On Friday, the US Division of Homeland Safety introduced the formation of an Synthetic Intelligence Security and Safety Board that consists of twenty-two members pulled from the tech {industry}, authorities, academia, and civil rights organizations. However given the nebulous nature of the time period “AI,” which might apply to a broad spectrum of pc know-how, it is unclear if this group will even be capable of agree on what precisely they’re safeguarding us from.
President Biden directed DHS Secretary Alejandro Mayorkas to ascertain the board, which can meet for the primary time in early Could and subsequently on a quarterly foundation.
The basic assumption posed by the board’s existence, and mirrored in Biden’s AI government order from October, is that AI is an inherently dangerous know-how and that Americans and companies have to be shielded from its misuse.

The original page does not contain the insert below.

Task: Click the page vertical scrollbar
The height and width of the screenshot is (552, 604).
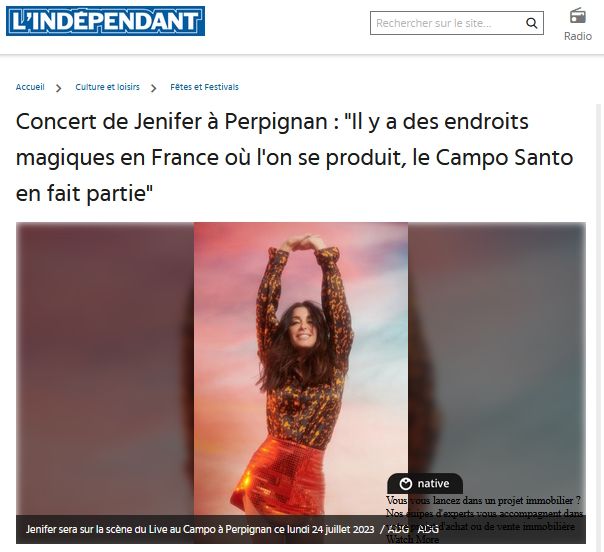Action: point(599,327)
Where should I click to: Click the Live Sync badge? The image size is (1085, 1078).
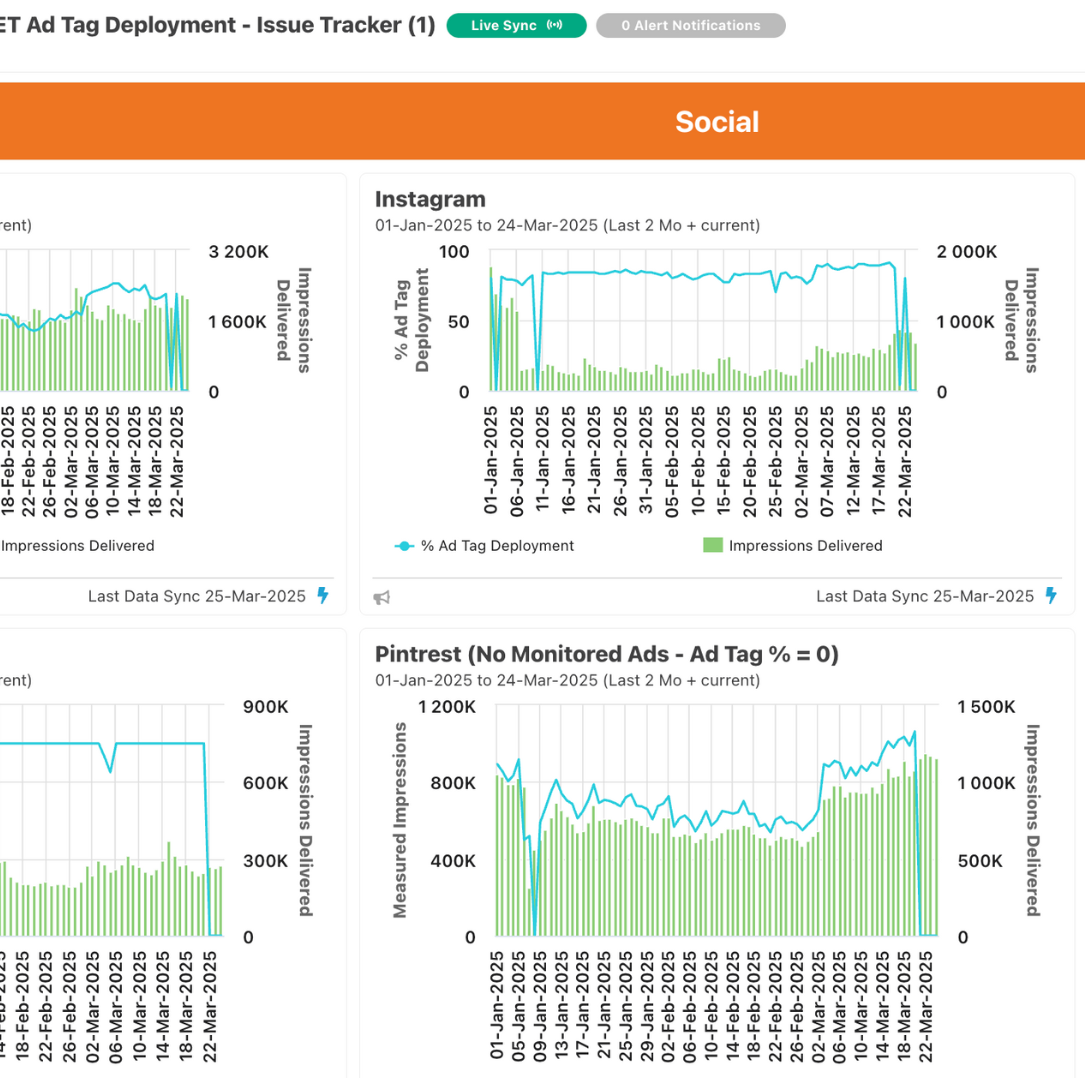516,26
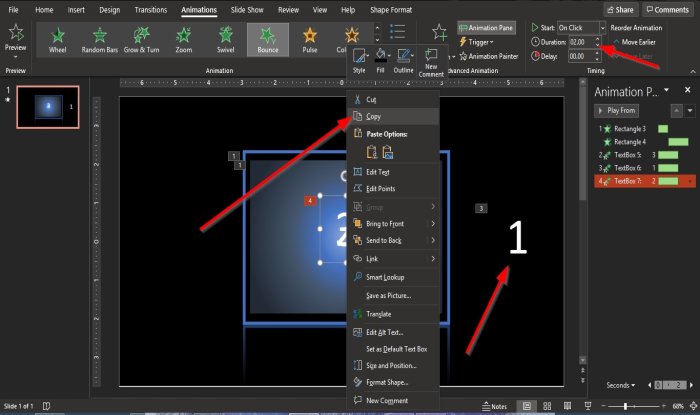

Alongside these strains, the objective of the group is to assist guard towards overseas adversaries utilizing AI to disrupt US infrastructure; develop suggestions to make sure the secure adoption of AI tech into transportation, vitality, and Web companies; foster cross-sector collaboration between authorities and companies; and create a discussion board the place AI leaders to share info on AI safety dangers with the DHS.
It is price noting that the ill-defined nature of the time period “Synthetic Intelligence” does the brand new board no favors relating to scope and focus. AI can imply many alternative issues: It might probably energy a chatbot, fly an airplane, management the ghosts in Pac-Man, regulate the temperature of a nuclear reactor, or play an awesome sport of chess. It may be all these issues and extra, and since lots of these functions of AI work very in another way, there isn’t any assure any two folks on the board can be desirous about the identical kind of AI.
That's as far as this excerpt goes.